Erosione e inquinamento Stagione estiva in salita

Partenza con handicap per i balneatori che lamentano danni provocati dal maltempo, carenza di parcheggi e divieti in direzione nord alla foce del Saline
MONTESILVANO. Alla mancanza dei parcheggi, all'assenza di un cartellone di eventi estivi, ai danni provocati dall'erosione e al maltempo che ha penalizzato fortemente il primo scorcio di stagione estiva, si aggiunge, per gli operatori del mare montesilvanese, ma anche per quelli di Marina di Città Sant'Angelo, lo stop alla balneazione nelle acque in prossimità della foce del fiume Saline.
A emettere il divieto è stata l'Arta, l'agenzia regionale di tutela ambientale, dopo le le analisi e le rivelazioni fatte lo scorso maggio nelle acque marine che hanno individuato valori superiori ai limiti di legge. Nello specifico, la balneazione è stata interdetta in un'area di trecento metri di lunghezza a nord della foce del fiume Saline, nel Comune di Città Sant'Angelo, per la quale l'Arta ha provveduto a eseguire un'ulteriore verifica analitica lo scorso tre giugno.
Inevitabilmente ci sono ripercussioni anche nella percezione della qualità del mare nelle vicine spiagge di Montesilvano, subito a sud della foce del fiume Saline. Nei dintorni della foce, la qualità delle acque di balneazione è infatti appena sufficiente, discorso invece diverso negli altri quattro punti di campionamento scelti dall'Arta.

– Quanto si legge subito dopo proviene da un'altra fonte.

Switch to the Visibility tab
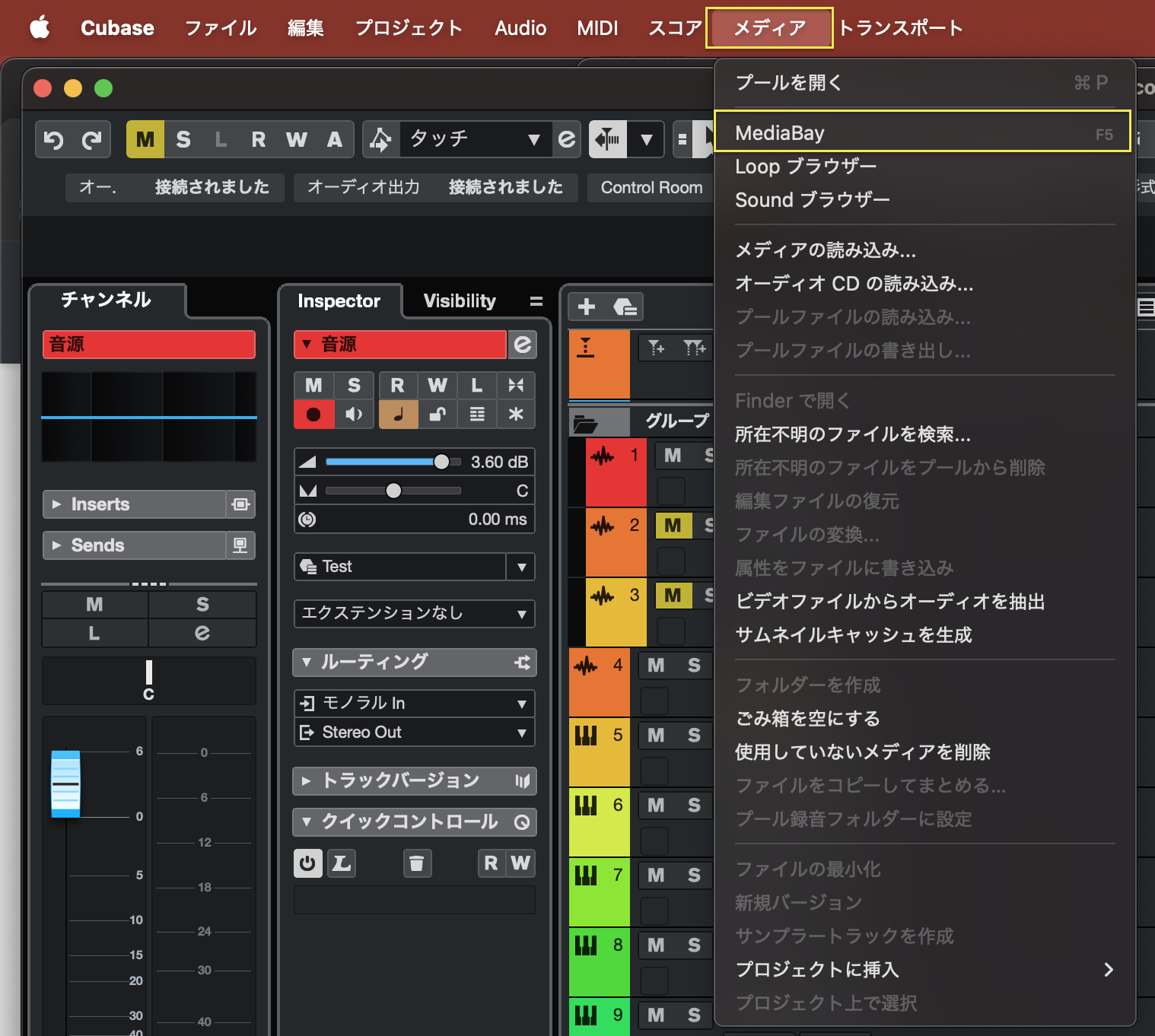 tap(460, 301)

Nei pressi della pineta di Santa Filomena, di fronte a via Lago di Como, e nel tratto di mare antistante tra via Torrente Piomba e via Venezia, la qualità dell'acqua è valutata come eccellente, con i valori di enterococchi ed escherichia coli ben al di sotto dei limiti consentiti dalla legge. Buona la qualità dell'acqua nel tratto di spiaggia di fronte a via Piemonte. Tornando alla foce del Saline, è tristemente nota la fama del fiume per i suoi problemi di inquinamento e basta farsi una passeggiata alla foce per accorgersi del colore non proprio cristallino del corso d'acqua. Un ruolo importante nella bonifica del Saline è quello svolto dal depuratore di via Tamigi che non pulisce in maniera diretta il fiume, ma raccoglie e depura le acque di fogna e lo scarico del depuratore finisce nel corso d'acqua.
«Il problema», spiega l'ingegnere Bartolomeo Di Giovanni, direttore generale dell'Aca, «c'è quando piovono queste bombe d'acqua con gli impianti di sollevamento che non riescono a trasferire tutto agli impianti di depurazione e, di conseguenza, una parte dei liquami si riversa nel Saline. Quando piove molto, riuscire a convogliare tutte le acque nel depuratore è praticamente impossibile perché si andrebbe a sovraccaricare, ma abbiamo grazie ai fondi Fas un progetto di miglioramento della condotta di adduzione. In ogni caso nel fiume potrebbero esserci sversamenti di altre attività».
Tra i problemi segnalati dai balneatori c'è anche quello della mancanza o comunque della decisa carenza di posti auto per la sosta dei veicoli dei bagnanti del fine settimana. Da più parti giunge la richiesta di riaprire l'area della Stella Maris come parcheggio, nonostante la presenza di un enorme cartello affisso dalla Provincia che ricorda il milione e mezzo di euro stanziato dalla Regione e che dice: «È rinata una stella». A prima vista non pare sia così.